Nei giorni scorsi gli avvocati Gaetano Pecorella e Paolo Veneziani, che difendono Podestà (imputato con altri quattro consiglieri provinciali) hanno depositato in Cassazione un ricorso per chiedere lo spostamento del processo da Milano per via della “evidente gravità”, non altrimenti eliminabile, della situazione locale, idonea a turbare lo svolgimento” in quanto, hanno ricordato i legali, il procedimento nel quale Podestà è accusato di falso ideologico, è uno dei “casus belli” al centro dello scontro tra Bruti Liberati e Robledo.

Scontro da cui sarebbe derivata, secondo la difesa, una “anomala e irrituale duplicazione” del procedimento stesso: quello iscritto per primo all’epoca e poi archiviato, che era assegnato a Bruti, e quello aperto da Robledo (che ha portato al processo in corso) mentre pendeva la decisione del gip sulla richiesta di archiviazione per l’altro fascicolo.

Il giudice Amicone a quel punto ha sospeso il processo che era giunto alla fase della requisitoria, in attesa della decisione della Suprema Corte che dovrà fissare l’udienza per discutere l’istanza di remissione.

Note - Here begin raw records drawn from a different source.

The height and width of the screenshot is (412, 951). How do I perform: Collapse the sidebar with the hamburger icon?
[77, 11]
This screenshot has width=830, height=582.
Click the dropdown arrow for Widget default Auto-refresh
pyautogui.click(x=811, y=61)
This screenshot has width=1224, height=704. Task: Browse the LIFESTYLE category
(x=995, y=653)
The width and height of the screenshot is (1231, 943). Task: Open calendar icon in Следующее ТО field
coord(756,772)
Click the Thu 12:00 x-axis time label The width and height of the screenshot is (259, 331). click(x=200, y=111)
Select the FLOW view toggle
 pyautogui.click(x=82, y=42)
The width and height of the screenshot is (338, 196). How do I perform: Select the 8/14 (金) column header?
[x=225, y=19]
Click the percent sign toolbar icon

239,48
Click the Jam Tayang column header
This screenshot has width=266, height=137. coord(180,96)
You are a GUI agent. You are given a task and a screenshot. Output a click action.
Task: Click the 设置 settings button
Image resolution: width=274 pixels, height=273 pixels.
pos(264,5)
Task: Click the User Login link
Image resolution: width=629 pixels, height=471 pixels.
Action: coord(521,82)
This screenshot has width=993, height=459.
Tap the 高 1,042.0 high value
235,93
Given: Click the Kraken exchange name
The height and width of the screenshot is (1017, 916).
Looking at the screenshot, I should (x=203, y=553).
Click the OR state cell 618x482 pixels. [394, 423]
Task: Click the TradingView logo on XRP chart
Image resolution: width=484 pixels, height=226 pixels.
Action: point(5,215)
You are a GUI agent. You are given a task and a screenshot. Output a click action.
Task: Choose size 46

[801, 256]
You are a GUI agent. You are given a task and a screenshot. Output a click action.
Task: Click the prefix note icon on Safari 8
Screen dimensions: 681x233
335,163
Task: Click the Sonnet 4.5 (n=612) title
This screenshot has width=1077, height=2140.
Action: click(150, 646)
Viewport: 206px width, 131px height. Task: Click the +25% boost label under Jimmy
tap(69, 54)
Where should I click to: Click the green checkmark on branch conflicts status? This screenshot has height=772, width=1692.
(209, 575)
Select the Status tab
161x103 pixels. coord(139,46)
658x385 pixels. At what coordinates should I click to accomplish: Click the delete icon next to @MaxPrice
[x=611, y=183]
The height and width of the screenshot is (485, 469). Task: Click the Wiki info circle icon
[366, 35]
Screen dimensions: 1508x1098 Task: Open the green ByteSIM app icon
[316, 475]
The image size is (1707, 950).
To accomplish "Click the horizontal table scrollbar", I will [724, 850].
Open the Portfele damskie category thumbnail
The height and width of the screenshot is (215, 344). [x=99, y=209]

L’inchiesta sulle firme false è tra quelle al centro dello scontro tra Bruti e Robledo, su cui dovrà cominciare ad esprimersi il Csm già dai prossimi giorni, anche perché il procuratore ha accusato l’aggiunto di non averlo avvisato con tempestività dell’iscrizione nel registro degli indagati di Podestà, mentre Robledo sostiene di avere subito informato il suo capo dell’interrogatorio della teste Clotilde Strada, che aveva fornito elementi d’accusa contro il politico.

«Uno scontro che in soli due mesi - scrivono i legali - ha travalicato il limite del confronto tra i due coinvolgendo, oltre all’ufficio del pm, le correnti esistenti in seno alla magistratura e determinando all’interno della sede giudiziaria milanese una situazione così grave da turbare lo svolgimento del processo a carico di Podestà».

L’accusa per l’attuale presidente della Provincia di Milano è quella di falso ideologico. Le firme, stando alle indagini, sono state riconosciute come fasulle dalle persone il cui nome risultava posto a sostegno della lista, ma che hanno spiegato agli inquirenti di non avere in realtà mai firmato. L’indagine era stata chiusa un anno fa, dopo che era emerso il coinvolgimento di Podestà. L’ipotesi accusatoria è che molte delle firme siano state falsificate, precisamente 608 per le elezioni regionali, per cui era candidato alla poltrona di governatore Roberto Formigoni, e 308 per le provinciali, per cui era candidato proprio Podestà.